Boost to government plans to deploy large-scale reactors
Voters in Kazakhstan backed the construction of a nuclear power station in the Central Asian country in a referendum held on Sunday 6 October, data by the Central Election Commission has shown.
According to the commission, 71% of participants voted in favour of the project, while 26% voted against. Voter turnout in the nation of 19 million people was about 64% (63.66%), the data showed.
Kazakhstan’s government announced the exact date for the referendum in early September 2024, although a referendum proposal had been circulated for a few years.
Local media said voters were presented with a straightforward question in the referendum – "Do you agree with the construction of a nuclear power plant in Kazakhstan?” – requiring a simple yes-or-no response.
Kazakh president Kassym-Jomart Tokayev said earlier this year that economic development will be impossible without a stable energy supply and he had instructed officials to begin work on plans for the construction of a nuclear power station.
The site being considered for new nuclear is near Ulken village in the Almaty Region, 330 km northwest of the city of Almaty on the shores of Lake Balkhash in southeastern Kazakhstan.
The site, however, is not final and “is subject to change”, an official at the National Nuclear Centre of Kazakhstan told NucNet last year.

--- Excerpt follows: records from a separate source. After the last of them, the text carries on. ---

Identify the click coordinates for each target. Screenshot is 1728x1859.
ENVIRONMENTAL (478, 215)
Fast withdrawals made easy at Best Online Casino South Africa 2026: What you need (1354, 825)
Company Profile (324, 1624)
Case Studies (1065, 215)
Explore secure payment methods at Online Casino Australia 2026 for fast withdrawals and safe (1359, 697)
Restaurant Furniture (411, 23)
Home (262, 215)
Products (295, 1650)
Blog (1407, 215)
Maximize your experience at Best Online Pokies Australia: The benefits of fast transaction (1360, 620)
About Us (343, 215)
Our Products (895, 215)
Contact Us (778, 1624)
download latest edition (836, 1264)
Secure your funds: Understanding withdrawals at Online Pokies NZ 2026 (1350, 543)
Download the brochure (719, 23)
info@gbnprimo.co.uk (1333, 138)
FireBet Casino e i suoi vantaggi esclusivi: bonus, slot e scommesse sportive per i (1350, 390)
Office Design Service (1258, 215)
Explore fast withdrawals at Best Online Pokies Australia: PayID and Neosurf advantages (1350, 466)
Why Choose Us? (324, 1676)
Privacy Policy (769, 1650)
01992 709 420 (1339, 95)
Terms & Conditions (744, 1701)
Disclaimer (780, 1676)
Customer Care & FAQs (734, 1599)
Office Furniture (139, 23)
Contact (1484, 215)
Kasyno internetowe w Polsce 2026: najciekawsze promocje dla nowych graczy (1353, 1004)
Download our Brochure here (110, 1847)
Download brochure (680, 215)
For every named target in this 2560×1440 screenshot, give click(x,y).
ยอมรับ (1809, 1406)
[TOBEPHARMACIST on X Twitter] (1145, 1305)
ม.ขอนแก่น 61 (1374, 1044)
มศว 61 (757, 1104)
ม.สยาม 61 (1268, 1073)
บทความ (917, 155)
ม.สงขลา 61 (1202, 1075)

Ulken was established in the 1980s to house workers for a planned hydroelectric power plant. That project was unfinished when the Soviet Union collapsed and high-rise apartments are the only completed constructions from the period.
Kazakhstan is the world’s largest uranium producer, but has no commercial nuclear power plant. It has four operational research reactors that are used for fuels and materials testing.
Plans to deploy large-scale nuclear power during the Soviet era were dropped due to the availability of other energy options, although the country operated a single fast neutron reactor at the Caspian Sea site of Aktau between 1972 and 1999.
According to the International Energy Agency, Kazakhstan is a significant producer of coal, crude oil and natural gas, and a major energy exporter. While coal dominates the country’s energy mix, renewable sources of energy are a small but growing share of Kazakhstan’s electricity generation.
In 2023, Kazakhstan’s energy minister said the country had received offers from France, China, South Korea and Russia to build its first nuclear power station.
Earlier reports have also said that Astana is looking at deploying large-scale reactor technology for its first nuclear station.